Machen wir uns auf die Suche, wo man Reste liberalen Ideentums in der Schweiz findet:

  • Die „FDP Schweiz. Die Liberalen“, ein Kunstname wie „Das Schweizer Bankkunden-Geheimnis“, haben keinen liberalen Chefideologen mehr in ihren Reihen. Die Fraktionschefin Gabi Huber ist eine Machtpolitikerin auf kleinem Feuer, denn die Partei verliert im ganzen Land laufend Positionen. Parteichef Philipp Müller („Arschloch“ nicht dementiert, „Vernegerung“ dementiert) zeichnet sich kaum durch intellektuellen Höhenflug aus. Die beiden freisinnigen Bundesräte Johannes Schneider-Ammann (Industrieller) und Didier Burkhalter (Berufspolitiker) ziehen die Schweiz zum Vorteil der Exportfirmen in bilaterale Abkommen und in die Unterstellung des Europäischen Gerichtshofs (EuGH), um die engere Zusammenarbeit mit der EU nicht zu gefährden. Als echte Preisträger bieten Sie sich offensichtlich ihrem Jungvolk noch nicht an. Intelligente freisinnige National- und Ständeräte gibt es einige, aber liberale Vordenker sucht man darunter vergebens.
  • Bei den liberalen Clubs handelt es sich zumeist um Altmänner-Vereinigungen, die längst den Glauben an eine Renaissance aufgegeben haben und deshalb einigermassen entsetzt in die Gegenwart blicken, die ganz andere Formen annimmt.
  • „Avenir Suisse“ ist unter Gerhard Schwarz (ex NZZ) mehr denn je eine Lobbying-Vereinigung geworden, die etwas schärfer als die économiesuisse auftreten kann, weil die interne Abstimmung leichter fällt.
  • Liberale Hochschullehrer, wie der einst geehrte Prof. Dr. Franz Jaeger von der Uni St. Gallen, haben wir etliche, aber die Wischiwaschi-Ebene ist dominierend. Für Franz Jaegers Nachfolger, welcher derzeit gesucht wird, gelten daher hohe Anforderungen.
  • In der Westschweiz, wo noch vor 20 Jahren grosse liberale Geister sassen, ist heute einzig Prof. Dr. Stéphane Garelli übrig geblieben, der via IMD die Welt beobachtet. Den Zürcher Jungliberalen ist dieser intellektuell anspruchsvolle Liberale natürlich entgangen.
  • Wer in den Schweizer Medien liberale Geister sucht, wird auch in der NZZ nur beschränkt fündig. An der Falkenstrasse herrscht heute eine Biederkeit, die bedrückend ist. Natürlich hat die Konkurrenz, der „tagi“, mehr liberale Geister, aber den Staatsliberalen der NZZ stellen die „tagi“-Liberalen zu viel modischen Chaotismus gegenüber, der prickelt, aber selten packt.
  • Ringier mit seinem altliberalen Bourgeois Frank A. Meyer ist mehr Operette, weshalbeine Preisvergabe an ihn kaum infrage kommt.
  • Das Schweizer Staats-TV und Staats-Radio SRG hat den einzigen dort zu findenden Intellektuellen, Roger de Weck, an die Spitze des Hauses gestellt und damit als liberalen Leuchtturm kalt gestellt.
  • René Scheu als Verleger des „Schweizer Monat“, das Flaggschiff-Magazin der Schweizerr Liberalen, gilt manchen noch als zu jung für hohe Ehren. Ein Fehlurteil.
  • Echte Liberale, wie Urs Schoettli, ein Urgestein, ziehen es vor, zwischen Tokio, Bombay und der Schweiz zu leben. Sie können in einer Max Schmidheiny-Stiftung überdauern, haben aber zum Schweizer liberalen Fussvolk wenig Kontakt.

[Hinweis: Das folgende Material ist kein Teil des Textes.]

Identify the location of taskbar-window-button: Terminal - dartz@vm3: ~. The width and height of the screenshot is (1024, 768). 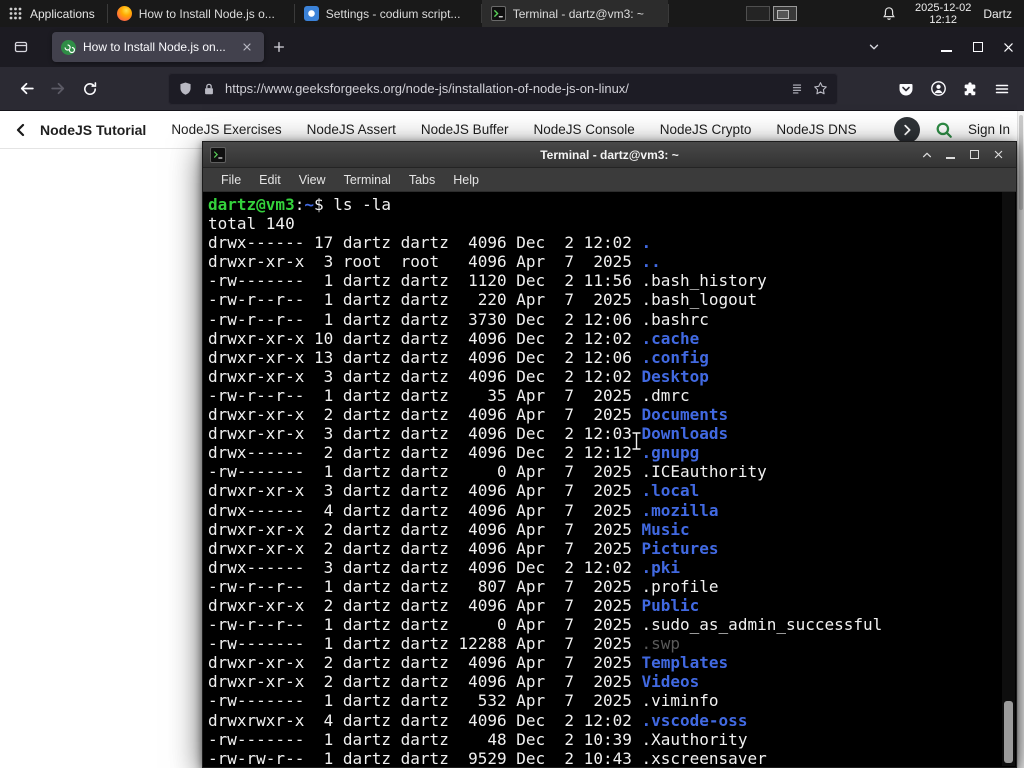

Das „Liberal Award Comittee“ musste daher auf jene Italienerin kommen, welche viele Italiener ärmer macht, um des höheren Staatswesens willen. Wie Gerhard Schröder, der, obwohl in Zug ansässig, noch nie den „Liberal Award“ gewann, Deutschland mit seinen „Hartz IV“-Gesetzen weltmarktfähig machte, sucht sie den gleichen Weg zu gehen.

In der Schweiz, so der Schluss, fehlt es nicht an echten Liberalen, sondern an Gremien, die solche auszeichnen möchten.

Ständerat  Prof. Dr. Felix Gutzwiller, dem die Gesundheitsindustrie am Herzen liegt,  und Nationalrätin Doris Fiala, die ihr Herzblut in mancherlei Richtung vergiesst, haben, im Patronatskomitee sitzend, keine bessere Lösung als die Italienerin gefunden. Ein neuer Alfred Escher ist nicht in Sicht, weshalb ich empfehle: Nehmt Euch des Nachwuchses an.